Paradoxalement peut-être, le mouvement identitaire hongkongais se nourrit des interactions qui se développent entre le reste de la Chine et la Région Administration Spéciale (RAS) de Hong-Kong. L’afflux de touristes continentaux à Hong Kong et plus généralement d’une population continentale de plus en plus nombreuse à s’installer sur place, provoque des réactions dans les médias et sur les réseaux hongkongais qui n’est pas exempte de xénophobie : le terme couramment utilisé par les Hongkongais pour parler de ces continentaux est celui de « sauterelle », comparant ainsi les populations chinoises qui cherchent à s’installer dans la RAS à celle d’une colonie d’insectes ravageant tout sur son passage. Du côté de Pékin, il est arrivé qu’à l’occasion d’une montée de tension entre la Chine et Hong Kong, un commentateur en vue traite les Hongkongais de « chiens » des Occidentaux, au cours d’une émission diffusée par la télévision publique chinoise. Cette animalisation réciproque ne constitue certainement pas la norme des perceptions des Hongkongais et des Continentaux. Il n’en reste pas moins qu’elle est le symptôme d’une dégradation des relations entre les deux rives et de celui d’une étrangeté grandissante qui sépare les deux entités politiques, favorisée par la croissance des interactions économiques et la plus grande porosité de la frontière qui sépare les deux entités.

Au cours des manifestations de ces dernières semaines, les médias chinois ont souvent accusés les manifestants d’être instrumentalisés par l’étranger, à la manière des « révolutions de couleur » dont il est avéré pour l’opinion publique nationaliste chinoise qu’elles ont toutes été créées de toutes pièces par des fondations américaines financées par les services de renseignement. A l’inverse à Hong Kong, les manifestants voient systématiquement la main de Pékin dans les contre-manifestants qui s’en prennent parfois violement à eux, voire même dans les (rares) débordements des manifestations, dans le but de les discréditer. Ainsi, de chaque côté, les activistes de l’autre bord sont assimilés à la figure du traitre qui vient rompre l’unité du corps politique, qu’il s’agisse de la nation chinoise d’un côté, ou des militants de la démocratie hongkongaise de l’autre. Si, comme l’affirme Carl Schmitt, ce qui constitue un corps politique consiste en la capacité de distinguer l’ami de l’ennemi, il faut en conclure que la Chine continentale et Hong Kong forment deux corps politiques séparés.

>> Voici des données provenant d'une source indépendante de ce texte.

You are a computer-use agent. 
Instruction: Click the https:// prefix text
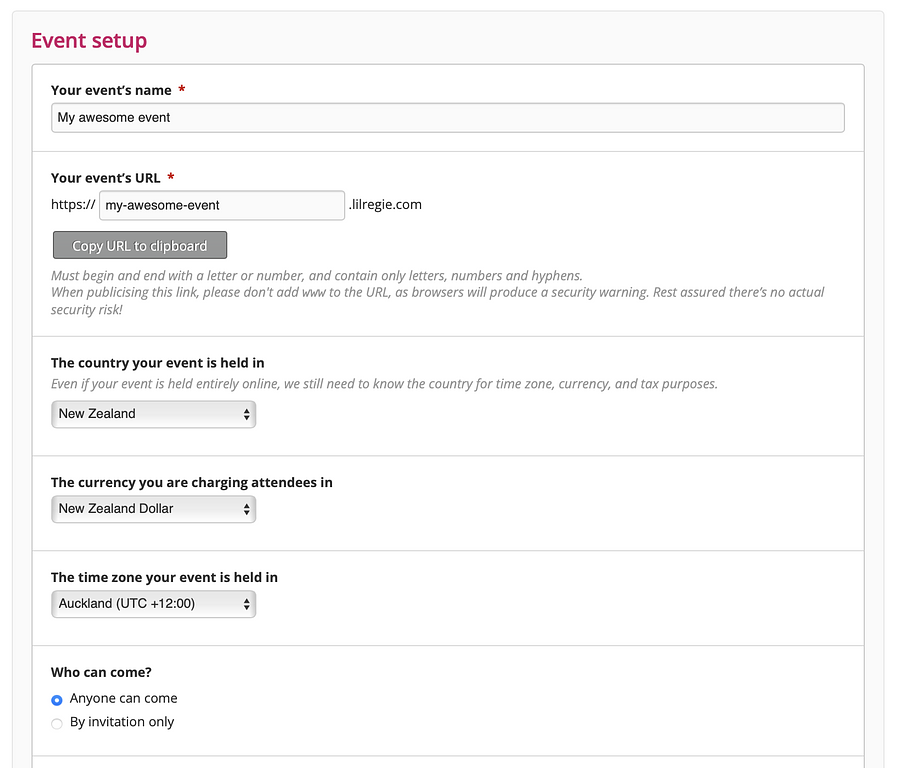click(x=73, y=205)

Les parapluies adoptés par les manifestants sont devenus par la grâce des réseaux sociaux puis des médias, des symboles du mouvement. Personne cependant ne se risque semble-t-il à dire de quoi ces symboles sont les symboles. Très trivialement, les parapluies ont d’abord servis aux manifestants à se protéger de la lourde chaleur et du soleil agressif de la région. Ils ont aussi été utilisés par les manifestants pour se protéger des gaz lacrymogènes de la police hongkongaise. A ce titre, cette « révolution des parapluies » est bien peu révolutionnaire et apparaît plutôt comme défensive, occupé à marquer le territoire de la RAS contre les empiètements du continent (un des mots d’ordre des démocrates hongkongais est Occupy Central, le quartier des affaires, une façon de refuser la sécession économique vers l’eldorado chinois des élites financières de la RAS), et à limiter toute forme de contagion en provenance de Chine. Alors que du côté chinois, les récentes campagnes de limitation des programmes étrangers dans les médias, ou de dénonciation des forces étrangères qui œuvrent à diviser la Chine s’inscrivent dans la continuité lointaine de la campagne de lutte contre la « pollution spirituelle » de 1983 sous Deng Xiaoping, ces sympathiques parapluies hongkongais ne sont pas sans rappeler d’autres instruments de prophylaxie politico-sanitaire typiques de notre post-modernité (burqas, masques chirurgicaux) qui au-delà de leur usage immédiat religieux ou médical visent à limiter symboliquement la contagion physique et spirituelle en provenance d’autres aires géographiques et culturelles.